Problem to work on:
Each record below should be printed exactly as it was written.

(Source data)
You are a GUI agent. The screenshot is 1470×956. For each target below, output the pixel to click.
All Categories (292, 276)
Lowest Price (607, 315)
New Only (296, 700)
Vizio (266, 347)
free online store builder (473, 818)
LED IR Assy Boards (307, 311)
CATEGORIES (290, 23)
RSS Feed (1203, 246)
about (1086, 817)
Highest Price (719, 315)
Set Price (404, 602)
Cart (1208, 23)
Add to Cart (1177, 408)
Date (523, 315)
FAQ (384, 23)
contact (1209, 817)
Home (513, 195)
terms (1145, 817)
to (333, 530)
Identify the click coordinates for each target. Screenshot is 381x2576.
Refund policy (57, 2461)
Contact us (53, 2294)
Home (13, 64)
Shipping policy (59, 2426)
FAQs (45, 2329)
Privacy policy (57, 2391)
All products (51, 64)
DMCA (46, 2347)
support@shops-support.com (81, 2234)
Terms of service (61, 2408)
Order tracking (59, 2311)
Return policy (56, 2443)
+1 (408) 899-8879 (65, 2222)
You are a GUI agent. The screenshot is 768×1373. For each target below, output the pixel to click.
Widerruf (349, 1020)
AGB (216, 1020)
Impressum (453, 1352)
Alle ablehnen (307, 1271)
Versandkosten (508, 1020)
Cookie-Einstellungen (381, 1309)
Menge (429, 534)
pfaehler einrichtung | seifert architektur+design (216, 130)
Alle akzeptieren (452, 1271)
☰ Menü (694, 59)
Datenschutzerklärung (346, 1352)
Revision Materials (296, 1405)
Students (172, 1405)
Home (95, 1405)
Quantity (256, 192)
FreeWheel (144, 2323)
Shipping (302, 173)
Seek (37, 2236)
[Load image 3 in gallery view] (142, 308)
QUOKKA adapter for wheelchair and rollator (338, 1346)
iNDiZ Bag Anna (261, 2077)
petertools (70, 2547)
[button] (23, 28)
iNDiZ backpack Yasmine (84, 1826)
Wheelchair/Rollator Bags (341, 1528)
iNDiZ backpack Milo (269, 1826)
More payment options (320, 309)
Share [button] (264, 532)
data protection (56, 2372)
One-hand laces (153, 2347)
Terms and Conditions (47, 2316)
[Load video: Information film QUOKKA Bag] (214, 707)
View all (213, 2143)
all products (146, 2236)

Finished task:
You are a GUI agent. The screenshot is 1470×956. For each target below, output the pixel to click.
All Categories (292, 276)
Lowest Price (607, 315)
New Only (296, 700)
Vizio (266, 347)
free online store builder (473, 818)
LED IR Assy Boards (307, 311)
CATEGORIES (290, 23)
RSS Feed (1203, 246)
about (1086, 817)
Highest Price (719, 315)
Set Price (404, 602)
Cart (1208, 23)
Add to Cart (1177, 408)
Date (523, 315)
FAQ (384, 23)
contact (1209, 817)
Home (513, 195)
terms (1145, 817)
to (333, 530)
Identify the click coordinates for each target. Screenshot is 381x2576.
Refund policy (57, 2461)
Contact us (53, 2294)
Home (13, 64)
Shipping policy (59, 2426)
FAQs (45, 2329)
Privacy policy (57, 2391)
All products (51, 64)
DMCA (46, 2347)
support@shops-support.com (81, 2234)
Terms of service (61, 2408)
Order tracking (59, 2311)
Return policy (56, 2443)
+1 (408) 899-8879 (65, 2222)
You are a GUI agent. The screenshot is 768×1373. For each target below, output the pixel to click.
Widerruf (349, 1020)
AGB (216, 1020)
Impressum (453, 1352)
Alle ablehnen (307, 1271)
Versandkosten (508, 1020)
Cookie-Einstellungen (381, 1309)
Menge (429, 534)
pfaehler einrichtung | seifert architektur+design (216, 130)
Alle akzeptieren (452, 1271)
☰ Menü (694, 59)
Datenschutzerklärung (346, 1352)
Revision Materials (296, 1405)
Students (172, 1405)
Home (95, 1405)
Quantity (256, 192)
FreeWheel (144, 2323)
Shipping (302, 173)
Seek (37, 2236)
[Load image 3 in gallery view] (142, 308)
QUOKKA adapter for wheelchair and rollator (338, 1346)
iNDiZ Bag Anna (261, 2077)
petertools (70, 2547)
[button] (23, 28)
iNDiZ backpack Yasmine (84, 1826)
Wheelchair/Rollator Bags (341, 1528)
iNDiZ backpack Milo (269, 1826)
More payment options (320, 309)
Share [button] (264, 532)
data protection (56, 2372)
One-hand laces (153, 2347)
Terms and Conditions (47, 2316)
[Load video: Information film QUOKKA Bag] (214, 707)
View all (213, 2143)
all products (146, 2236)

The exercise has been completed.